--- Data shown ---
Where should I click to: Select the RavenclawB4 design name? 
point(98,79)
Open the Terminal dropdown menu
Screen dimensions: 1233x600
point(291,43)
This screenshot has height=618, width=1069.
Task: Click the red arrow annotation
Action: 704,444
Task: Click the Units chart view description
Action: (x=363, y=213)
---
• What the task asks: Repeat the entries above exactly, leaving nothing out.

• Result for this task:
Where should I click to: Select the RavenclawB4 design name? 
point(98,79)
Open the Terminal dropdown menu
Screen dimensions: 1233x600
point(291,43)
This screenshot has height=618, width=1069.
Task: Click the red arrow annotation
Action: 704,444
Task: Click the Units chart view description
Action: (x=363, y=213)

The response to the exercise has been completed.